Potential cosigners might not want to take on that financial liability for 10 or 20 years. So, some lenders have a policy for a cosigner release. These policies allow the cosigner to be released from their financial obligation after the borrower has made on-time payments for a specified period – typically a few years.

Can You Afford the New Monthly Payment? 

Keep in mind that just because a lender offers you a lower interest rate than you currently pay on your existing student loans doesn’t mean your monthly payment will also be lower. In addition to the interest rate, consider the term of the loan and any special repayment options you have.

Federal student loans have an option for borrowers to make payments based on their current income level. This can be a helpful option for new graduates getting started in their careers.

Private lenders, however, don’t offer these types of payment plans. Alternatively, you may have a 20-year term on your current student loans, but the lender might not allow anything beyond 10-year terms on refinanced loans. While you will save on interest over the life of the loan, this isn’t helpful if you can’t make the payments now.

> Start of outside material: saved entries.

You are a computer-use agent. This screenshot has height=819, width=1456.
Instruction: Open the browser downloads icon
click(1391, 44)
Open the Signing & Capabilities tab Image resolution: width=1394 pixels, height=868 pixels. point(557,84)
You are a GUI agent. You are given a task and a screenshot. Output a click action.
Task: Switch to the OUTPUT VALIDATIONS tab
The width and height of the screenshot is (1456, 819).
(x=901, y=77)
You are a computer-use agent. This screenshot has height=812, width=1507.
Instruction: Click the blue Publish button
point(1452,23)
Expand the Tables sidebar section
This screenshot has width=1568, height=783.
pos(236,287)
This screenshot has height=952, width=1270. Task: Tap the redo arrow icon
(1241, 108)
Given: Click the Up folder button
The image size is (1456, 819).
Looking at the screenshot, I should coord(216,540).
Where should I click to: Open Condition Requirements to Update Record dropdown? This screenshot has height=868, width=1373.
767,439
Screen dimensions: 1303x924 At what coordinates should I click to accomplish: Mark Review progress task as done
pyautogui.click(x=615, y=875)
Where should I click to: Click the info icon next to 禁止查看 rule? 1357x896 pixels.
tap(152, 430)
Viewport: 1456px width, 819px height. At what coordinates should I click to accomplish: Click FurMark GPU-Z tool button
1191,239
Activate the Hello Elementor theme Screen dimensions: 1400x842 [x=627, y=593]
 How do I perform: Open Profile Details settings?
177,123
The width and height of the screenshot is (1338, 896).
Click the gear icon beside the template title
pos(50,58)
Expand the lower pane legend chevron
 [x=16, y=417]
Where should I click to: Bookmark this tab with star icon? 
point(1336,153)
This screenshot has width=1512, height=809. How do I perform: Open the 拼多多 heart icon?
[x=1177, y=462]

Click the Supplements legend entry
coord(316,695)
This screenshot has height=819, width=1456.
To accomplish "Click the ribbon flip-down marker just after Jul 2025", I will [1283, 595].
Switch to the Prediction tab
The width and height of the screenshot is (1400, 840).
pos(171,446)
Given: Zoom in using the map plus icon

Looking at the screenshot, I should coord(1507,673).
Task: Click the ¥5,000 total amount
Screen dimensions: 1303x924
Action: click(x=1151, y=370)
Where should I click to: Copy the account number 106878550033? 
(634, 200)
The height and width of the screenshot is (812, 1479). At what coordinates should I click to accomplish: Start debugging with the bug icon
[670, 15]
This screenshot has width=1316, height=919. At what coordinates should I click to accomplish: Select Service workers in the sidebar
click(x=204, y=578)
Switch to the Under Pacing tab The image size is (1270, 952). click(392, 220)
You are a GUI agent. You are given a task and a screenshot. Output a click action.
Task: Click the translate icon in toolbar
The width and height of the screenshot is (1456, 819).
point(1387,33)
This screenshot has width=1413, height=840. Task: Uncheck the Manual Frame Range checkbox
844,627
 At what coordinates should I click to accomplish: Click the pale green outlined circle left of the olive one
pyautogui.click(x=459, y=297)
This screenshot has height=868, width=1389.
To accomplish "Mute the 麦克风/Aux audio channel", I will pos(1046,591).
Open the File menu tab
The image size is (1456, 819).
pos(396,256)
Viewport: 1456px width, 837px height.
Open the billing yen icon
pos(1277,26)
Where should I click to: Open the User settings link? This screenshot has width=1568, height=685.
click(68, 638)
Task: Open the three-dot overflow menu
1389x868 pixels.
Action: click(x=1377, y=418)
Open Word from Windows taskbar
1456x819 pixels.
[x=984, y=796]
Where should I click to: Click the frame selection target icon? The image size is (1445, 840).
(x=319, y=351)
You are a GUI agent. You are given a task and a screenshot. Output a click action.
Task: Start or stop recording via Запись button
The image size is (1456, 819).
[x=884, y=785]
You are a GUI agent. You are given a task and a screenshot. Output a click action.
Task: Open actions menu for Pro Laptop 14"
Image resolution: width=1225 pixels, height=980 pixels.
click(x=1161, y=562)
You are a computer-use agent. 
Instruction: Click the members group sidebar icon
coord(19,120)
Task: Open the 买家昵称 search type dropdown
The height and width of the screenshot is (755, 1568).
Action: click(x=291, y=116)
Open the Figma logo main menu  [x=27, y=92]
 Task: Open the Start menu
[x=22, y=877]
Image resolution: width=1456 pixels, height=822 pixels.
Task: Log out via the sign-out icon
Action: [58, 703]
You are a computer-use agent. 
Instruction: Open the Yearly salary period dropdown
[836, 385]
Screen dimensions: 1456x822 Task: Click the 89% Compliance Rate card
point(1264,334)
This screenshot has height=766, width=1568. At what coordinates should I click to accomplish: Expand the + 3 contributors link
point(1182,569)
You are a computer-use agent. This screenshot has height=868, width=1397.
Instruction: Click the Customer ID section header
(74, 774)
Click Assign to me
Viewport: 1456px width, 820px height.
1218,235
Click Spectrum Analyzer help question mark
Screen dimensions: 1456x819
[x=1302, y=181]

What Repayment Options Does the Lender Offer?

Finally, consider the flexibility of the lender’s repayment options. Lenders have different terms and conditions that they offer when borrowers refinance student loans, but most of them are less flexible than the terms of the original student loan.

This is especially true if you are refinancing a federal student loan. In general, you are stuck with the terms you agreed to at the time you refinanced your loan. But unless you refinance again, you can’t just change your refinanced loan term from 10 to 20 years. And it’s less common for a private lender to pause or lower your payments during a time of financial hardship.

In addition, not all lenders will allow you to defer payment of principal while you attend graduate school. So, you’ll want to consider all of those situations as well before you refinance your student loan.